The Thai team has determined the changes of sexuality during pregnancy and explored women’s attitudes and sources of information concerning sexuality during pregnancy [20]. The authors observed that sexuality decreased significantly throughout pregnancy in those women. The majority of them were concerned about the adverse effects of sexual intercourse on pregnancy. These outcomes are consistent with our findings–we also reported decreased sexuality during pregnancy and lowest needs were declared in the third tremester. The results also indicate the need for counseling–the greater the knowledge, the less fears concerning sex during pregnancy.

In the Thai study, the main concern was the potential harm to the fetus. And 62% of pregnant women received information about sexuality during pregnancy from their health physicians. Polish women also declared fear of the potential risk to the fetus as the main reason to restrain from. sex during pregnancy, however, in only 14% of cases the gynecologist raised that issue. It may be explained by the fact that patients still find sexuality a taboo, an awkward topic to discuss and/or that gynecologists are not aware enough of the imprtance of this problem.

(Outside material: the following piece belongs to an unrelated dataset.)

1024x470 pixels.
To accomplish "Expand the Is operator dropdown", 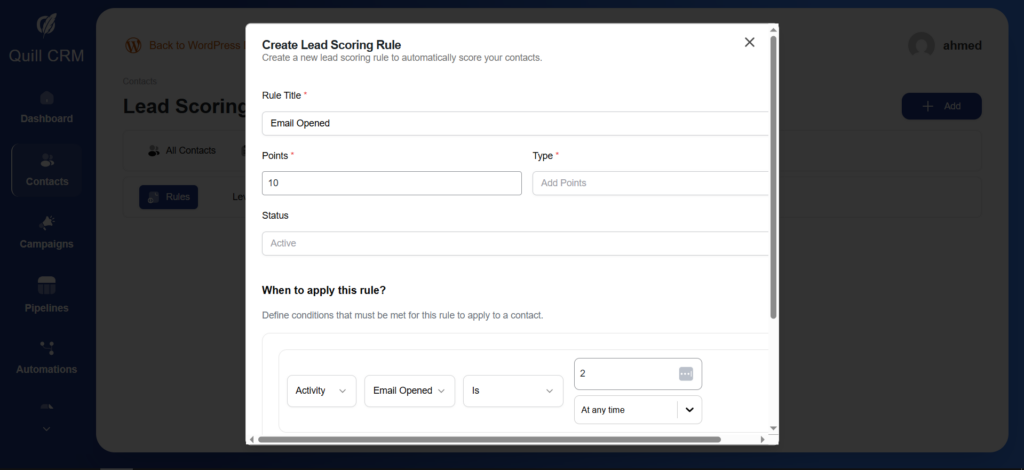I will [513, 391].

In another Thai study a potential sexual dysfunction in pregnant women was rather high. Sexuality was decreased significantly throughout pregnancy. However, most of the pregnant women were not concerned about decreasing sexual desire during pregnancy [21].

These observations are consistant with ours, sincee Polish women in our study also experienced SD more frequently after getting pregnant than before it, and the lowest sexual needs were during the thitd tremester.

Blumenstock et al. in their study to assess changes in the frequency of sexual intercourse across all weeks of pregnancy, confirmed that sexual intercourse frequency clearly declined across pregnancy, yet the pattern followed the course of common pregnancy symptomology (i.e., nausea, fatigue) more closely than trimester cutoffs [22]. This observation shows that the changes in sexual frequency are more complex than the general declines suggested by other studies.

Serati et al. have reviewed the available evidence to define present knowledge about female sexual function during pregnancy and after childbirth [23]. In their metha-analysis sexual function was found to have a significant global decline during pregnancy, particularly in the third trimester. The lack of adequate information about sex in pregnancy and concerns about the possible adverse obstetric outcomes were the most relevant factors responsible for the avoidance of sexual activity during pregnancy [18]. Our outcomes are consistent with the literature and they emphasize the need for information, education and counseling about sexuality during pregnancy.

Self-esteem is very important for female’s sexuality. In our study, majority of the respondents’ partners assessed the attractiveness of the respondent in the same way as before the pregnancy (77%), and most of the respondents did not consider that after becoming pregnant they would be less attractive to their partner and that pregnancy would adversely affect their relationships and sexual life (35%). Similar results were presented in the Turkish study—6 out of 10 pregnant women had a positive attitude toward sexuality during pregnancy, and their sexual self-efficacy (26.35 ± 6.71) and sexual self-consciousness (24.75 ± 9.10) levels were moderate [24].

The advantage of our study is a pretty large homogenous group of women. However, the disadvantage is the fact that the survey was performed in the private clinic on physiologically pregnant women, therefore it may not be representative of the entire population of Polish pregnant women.

Conclusion

Pregnancy has significant impact on woman’s sexuality. After becoming pregnant majority of women experience less need for sexual intercourses, decreased number of intercourses with less satisfaction, that progress significantly throughout pregnancy. The fear of the potential risk to the fetus as the main reason to restrain from. Sex during pregnancy indicates the great need for gynecological counseling.